Entries for locating words and elements:
^^^^
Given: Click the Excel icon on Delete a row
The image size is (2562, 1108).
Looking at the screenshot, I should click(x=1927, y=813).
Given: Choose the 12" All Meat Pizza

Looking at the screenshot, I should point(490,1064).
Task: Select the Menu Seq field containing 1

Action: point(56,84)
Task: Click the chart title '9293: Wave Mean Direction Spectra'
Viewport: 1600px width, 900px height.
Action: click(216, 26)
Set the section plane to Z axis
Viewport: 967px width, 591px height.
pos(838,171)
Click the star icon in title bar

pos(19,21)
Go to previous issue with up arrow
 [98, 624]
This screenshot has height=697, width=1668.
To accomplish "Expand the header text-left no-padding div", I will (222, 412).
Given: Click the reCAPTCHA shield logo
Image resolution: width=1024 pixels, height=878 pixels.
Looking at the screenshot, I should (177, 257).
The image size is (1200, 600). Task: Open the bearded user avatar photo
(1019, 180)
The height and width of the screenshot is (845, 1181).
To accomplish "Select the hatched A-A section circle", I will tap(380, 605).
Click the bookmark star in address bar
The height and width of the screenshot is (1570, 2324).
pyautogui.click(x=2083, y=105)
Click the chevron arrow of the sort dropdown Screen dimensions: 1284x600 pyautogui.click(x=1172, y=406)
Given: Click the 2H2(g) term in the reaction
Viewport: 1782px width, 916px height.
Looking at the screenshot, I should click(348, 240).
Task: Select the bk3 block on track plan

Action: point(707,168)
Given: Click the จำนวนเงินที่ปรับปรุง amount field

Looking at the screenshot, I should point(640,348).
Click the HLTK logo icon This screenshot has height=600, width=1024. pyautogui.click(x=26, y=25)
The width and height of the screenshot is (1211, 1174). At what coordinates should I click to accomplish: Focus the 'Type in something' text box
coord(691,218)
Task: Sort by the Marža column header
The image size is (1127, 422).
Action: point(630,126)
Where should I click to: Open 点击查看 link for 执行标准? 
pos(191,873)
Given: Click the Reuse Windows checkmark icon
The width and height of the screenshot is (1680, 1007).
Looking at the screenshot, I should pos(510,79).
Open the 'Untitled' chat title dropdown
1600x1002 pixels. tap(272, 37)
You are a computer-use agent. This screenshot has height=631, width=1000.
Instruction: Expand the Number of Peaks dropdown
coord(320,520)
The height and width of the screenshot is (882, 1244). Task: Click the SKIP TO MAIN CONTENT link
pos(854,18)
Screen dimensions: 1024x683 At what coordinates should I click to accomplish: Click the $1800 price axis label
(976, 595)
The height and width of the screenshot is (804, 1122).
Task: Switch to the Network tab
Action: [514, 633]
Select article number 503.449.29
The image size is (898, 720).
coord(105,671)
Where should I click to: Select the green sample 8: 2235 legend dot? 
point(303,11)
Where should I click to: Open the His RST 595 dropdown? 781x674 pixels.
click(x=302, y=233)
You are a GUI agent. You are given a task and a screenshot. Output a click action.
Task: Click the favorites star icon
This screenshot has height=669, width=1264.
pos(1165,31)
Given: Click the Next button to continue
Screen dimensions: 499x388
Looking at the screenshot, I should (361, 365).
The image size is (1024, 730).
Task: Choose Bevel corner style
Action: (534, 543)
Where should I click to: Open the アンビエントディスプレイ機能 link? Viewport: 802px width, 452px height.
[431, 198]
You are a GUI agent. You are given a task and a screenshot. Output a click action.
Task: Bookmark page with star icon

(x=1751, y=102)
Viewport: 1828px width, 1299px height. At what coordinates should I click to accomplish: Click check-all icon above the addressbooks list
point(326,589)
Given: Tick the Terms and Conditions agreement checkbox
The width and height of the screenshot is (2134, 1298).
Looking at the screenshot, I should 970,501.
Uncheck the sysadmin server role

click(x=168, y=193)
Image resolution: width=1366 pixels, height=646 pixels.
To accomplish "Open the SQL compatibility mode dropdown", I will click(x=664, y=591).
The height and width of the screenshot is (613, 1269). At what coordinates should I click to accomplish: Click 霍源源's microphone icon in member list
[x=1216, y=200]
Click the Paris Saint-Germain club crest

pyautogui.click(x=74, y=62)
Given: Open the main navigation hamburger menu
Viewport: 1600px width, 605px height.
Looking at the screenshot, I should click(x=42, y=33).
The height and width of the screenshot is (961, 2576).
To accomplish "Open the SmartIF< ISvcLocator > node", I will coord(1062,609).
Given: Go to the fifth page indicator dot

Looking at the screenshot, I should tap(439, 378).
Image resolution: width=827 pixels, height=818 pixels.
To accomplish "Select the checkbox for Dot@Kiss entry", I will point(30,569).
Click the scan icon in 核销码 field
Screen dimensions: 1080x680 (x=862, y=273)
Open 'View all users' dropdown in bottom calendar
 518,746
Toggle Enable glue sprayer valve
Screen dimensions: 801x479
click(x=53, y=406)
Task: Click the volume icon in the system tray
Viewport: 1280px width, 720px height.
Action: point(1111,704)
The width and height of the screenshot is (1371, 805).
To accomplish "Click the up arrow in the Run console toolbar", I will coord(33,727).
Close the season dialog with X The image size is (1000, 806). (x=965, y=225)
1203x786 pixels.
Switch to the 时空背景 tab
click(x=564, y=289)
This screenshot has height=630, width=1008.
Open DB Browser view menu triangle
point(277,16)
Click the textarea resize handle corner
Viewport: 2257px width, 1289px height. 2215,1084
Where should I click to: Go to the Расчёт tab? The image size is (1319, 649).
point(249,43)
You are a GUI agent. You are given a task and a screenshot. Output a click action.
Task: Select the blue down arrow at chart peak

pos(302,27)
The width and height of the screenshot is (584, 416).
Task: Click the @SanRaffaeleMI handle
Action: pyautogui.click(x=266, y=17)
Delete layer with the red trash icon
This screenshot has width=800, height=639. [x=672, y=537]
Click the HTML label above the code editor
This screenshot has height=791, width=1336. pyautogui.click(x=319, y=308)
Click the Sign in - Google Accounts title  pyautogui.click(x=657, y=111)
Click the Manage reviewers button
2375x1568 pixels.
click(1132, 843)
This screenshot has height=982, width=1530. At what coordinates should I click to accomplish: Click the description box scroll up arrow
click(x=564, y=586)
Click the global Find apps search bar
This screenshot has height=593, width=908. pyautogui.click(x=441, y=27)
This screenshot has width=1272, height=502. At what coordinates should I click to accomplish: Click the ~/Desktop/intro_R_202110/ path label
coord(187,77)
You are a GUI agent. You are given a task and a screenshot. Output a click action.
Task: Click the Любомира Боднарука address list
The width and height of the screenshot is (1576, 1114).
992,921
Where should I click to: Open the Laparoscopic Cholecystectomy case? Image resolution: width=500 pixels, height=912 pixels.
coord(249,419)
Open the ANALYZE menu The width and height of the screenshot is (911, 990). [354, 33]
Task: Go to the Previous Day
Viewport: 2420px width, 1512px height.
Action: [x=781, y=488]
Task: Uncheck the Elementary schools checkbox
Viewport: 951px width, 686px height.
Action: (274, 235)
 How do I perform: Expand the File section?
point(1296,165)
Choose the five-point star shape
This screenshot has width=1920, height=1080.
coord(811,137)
^^^^
Brief: Format all of the data above as a JSON list of strings, with one string per line and blank lines omitted.

Reply:
[
  "Given: Click the Excel icon on Delete a row",
  "The image size is (2562, 1108).",
  "Looking at the screenshot, I should click(x=1927, y=813).",
  "Given: Choose the 12\" All Meat Pizza",
  "Looking at the screenshot, I should point(490,1064).",
  "Task: Select the Menu Seq field containing 1",
  "Action: point(56,84)",
  "Task: Click the chart title '9293: Wave Mean Direction Spectra'",
  "Viewport: 1600px width, 900px height.",
  "Action: click(216, 26)",
  "Set the section plane to Z axis",
  "Viewport: 967px width, 591px height.",
  "pos(838,171)",
  "Click the star icon in title bar",
  "pos(19,21)",
  "Go to previous issue with up arrow",
  " [98, 624]",
  "This screenshot has height=697, width=1668.",
  "To accomplish \"Expand the header text-left no-padding div\", I will (222, 412).",
  "Given: Click the reCAPTCHA shield logo",
  "Image resolution: width=1024 pixels, height=878 pixels.",
  "Looking at the screenshot, I should (177, 257).",
  "The image size is (1200, 600). Task: Open the bearded user avatar photo",
  "(1019, 180)",
  "The height and width of the screenshot is (845, 1181).",
  "To accomplish \"Select the hatched A-A section circle\", I will tap(380, 605).",
  "Click the bookmark star in address bar",
  "The height and width of the screenshot is (1570, 2324).",
  "pyautogui.click(x=2083, y=105)",
  "Click the chevron arrow of the sort dropdown Screen dimensions: 1284x600 pyautogui.click(x=1172, y=406)",
  "Given: Click the 2H2(g) term in the reaction",
  "Viewport: 1782px width, 916px height.",
  "Looking at the screenshot, I should click(348, 240).",
  "Task: Select the bk3 block on track plan",
  "Action: point(707,168)",
  "Given: Click the จำนวนเงินที่ปรับปรุง amount field",
  "Looking at the screenshot, I should point(640,348).",
  "Click the HLTK logo icon This screenshot has height=600, width=1024. pyautogui.click(x=26, y=25)",
  "The width and height of the screenshot is (1211, 1174). At what coordinates should I click to accomplish: Focus the 'Type in something' text box",
  "coord(691,218)",
  "Task: Sort by the Marža column header",
  "The image size is (1127, 422).",
  "Action: point(630,126)",
  "Where should I click to: Open 点击查看 link for 执行标准? ",
  "pos(191,873)",
  "Given: Click the Reuse Windows checkmark icon",
  "The width and height of the screenshot is (1680, 1007).",
  "Looking at the screenshot, I should pos(510,79).",
  "Open the 'Untitled' chat title dropdown",
  "1600x1002 pixels. tap(272, 37)",
  "You are a computer-use agent. This screenshot has height=631, width=1000.",
  "Instruction: Expand the Number of Peaks dropdown",
  "coord(320,520)",
  "The height and width of the screenshot is (882, 1244). Task: Click the SKIP TO MAIN CONTENT link",
  "pos(854,18)",
  "Screen dimensions: 1024x683 At what coordinates should I click to accomplish: Click the $1800 price axis label",
  "(976, 595)",
  "The height and width of the screenshot is (804, 1122).",
  "Task: Switch to the Network tab",
  "Action: [514, 633]",
  "Select article number 503.449.29",
  "The image size is (898, 720).",
  "coord(105,671)",
  "Where should I click to: Select the green sample 8: 2235 legend dot? ",
  "point(303,11)",
  "Where should I click to: Open the His RST 595 dropdown? 781x674 pixels.",
  "click(x=302, y=233)",
  "You are a GUI agent. You are given a task and a screenshot. Output a click action.",
  "Task: Click the favorites star icon",
  "This screenshot has height=669, width=1264.",
  "pos(1165,31)",
  "Given: Click the Next button to continue",
  "Screen dimensions: 499x388",
  "Looking at the screenshot, I should (361, 365).",
  "The image size is (1024, 730).",
  "Task: Choose Bevel corner style",
  "Action: (534, 543)",
  "Where should I click to: Open the アンビエントディスプレイ機能 link? Viewport: 802px width, 452px height.",
  "[431, 198]",
  "You are a GUI agent. You are given a task and a screenshot. Output a click action.",
  "Task: Bookmark page with star icon",
  "(x=1751, y=102)",
  "Viewport: 1828px width, 1299px height. At what coordinates should I click to accomplish: Click check-all icon above the addressbooks list",
  "point(326,589)",
  "Given: Tick the Terms and Conditions agreement checkbox",
  "The width and height of the screenshot is (2134, 1298).",
  "Looking at the screenshot, I should 970,501.",
  "Uncheck the sysadmin server role",
  "click(x=168, y=193)",
  "Image resolution: width=1366 pixels, height=646 pixels.",
  "To accomplish \"Open the SQL compatibility mode dropdown\", I will click(x=664, y=591).",
  "The height and width of the screenshot is (613, 1269). At what coordinates should I click to accomplish: Click 霍源源's microphone icon in member list",
  "[x=1216, y=200]",
  "Click the Paris Saint-Germain club crest",
  "pyautogui.click(x=74, y=62)",
  "Given: Open the main navigation hamburger menu",
  "Viewport: 1600px width, 605px height.",
  "Looking at the screenshot, I should click(x=42, y=33).",
  "The height and width of the screenshot is (961, 2576).",
  "To accomplish \"Open the SmartIF< ISvcLocator > node\", I will coord(1062,609).",
  "Given: Go to the fifth page indicator dot",
  "Looking at the screenshot, I should tap(439, 378).",
  "Image resolution: width=827 pixels, height=818 pixels.",
  "To accomplish \"Select the checkbox for Dot@Kiss entry\", I will point(30,569).",
  "Click the scan icon in 核销码 field",
  "Screen dimensions: 1080x680 (x=862, y=273)",
  "Open 'View all users' dropdown in bottom calendar",
  " 518,746",
  "Toggle Enable glue sprayer valve",
  "Screen dimensions: 801x479",
  "click(x=53, y=406)",
  "Task: Click the volume icon in the system tray",
  "Viewport: 1280px width, 720px height.",
  "Action: point(1111,704)",
  "The width and height of the screenshot is (1371, 805).",
  "To accomplish \"Click the up arrow in the Run console toolbar\", I will coord(33,727).",
  "Close the season dialog with X The image size is (1000, 806). (x=965, y=225)",
  "1203x786 pixels.",
  "Switch to the 时空背景 tab",
  "click(x=564, y=289)",
  "This screenshot has height=630, width=1008.",
  "Open DB Browser view menu triangle",
  "point(277,16)",
  "Click the textarea resize handle corner",
  "Viewport: 2257px width, 1289px height. 2215,1084",
  "Where should I click to: Go to the Расчёт tab? The image size is (1319, 649).",
  "point(249,43)",
  "You are a GUI agent. You are given a task and a screenshot. Output a click action.",
  "Task: Select the blue down arrow at chart peak",
  "pos(302,27)",
  "The width and height of the screenshot is (584, 416).",
  "Task: Click the @SanRaffaeleMI handle",
  "Action: pyautogui.click(x=266, y=17)",
  "Delete layer with the red trash icon",
  "This screenshot has width=800, height=639. [x=672, y=537]",
  "Click the HTML label above the code editor",
  "This screenshot has height=791, width=1336. pyautogui.click(x=319, y=308)",
  "Click the Sign in - Google Accounts title  pyautogui.click(x=657, y=111)",
  "Click the Manage reviewers button",
  "2375x1568 pixels.",
  "click(1132, 843)",
  "This screenshot has height=982, width=1530. At what coordinates should I click to accomplish: Click the description box scroll up arrow",
  "click(x=564, y=586)",
  "Click the global Find apps search bar",
  "This screenshot has height=593, width=908. pyautogui.click(x=441, y=27)",
  "This screenshot has width=1272, height=502. At what coordinates should I click to accomplish: Click the ~/Desktop/intro_R_202110/ path label",
  "coord(187,77)",
  "You are a GUI agent. You are given a task and a screenshot. Output a click action.",
  "Task: Click the Любомира Боднарука address list",
  "The width and height of the screenshot is (1576, 1114).",
  "992,921",
  "Where should I click to: Open the Laparoscopic Cholecystectomy case? Image resolution: width=500 pixels, height=912 pixels.",
  "coord(249,419)",
  "Open the ANALYZE menu The width and height of the screenshot is (911, 990). [354, 33]",
  "Task: Go to the Previous Day",
  "Viewport: 2420px width, 1512px height.",
  "Action: [x=781, y=488]",
  "Task: Uncheck the Elementary schools checkbox",
  "Viewport: 951px width, 686px height.",
  "Action: (274, 235)",
  " How do I perform: Expand the File section?",
  "point(1296,165)",
  "Choose the five-point star shape",
  "This screenshot has width=1920, height=1080.",
  "coord(811,137)"
]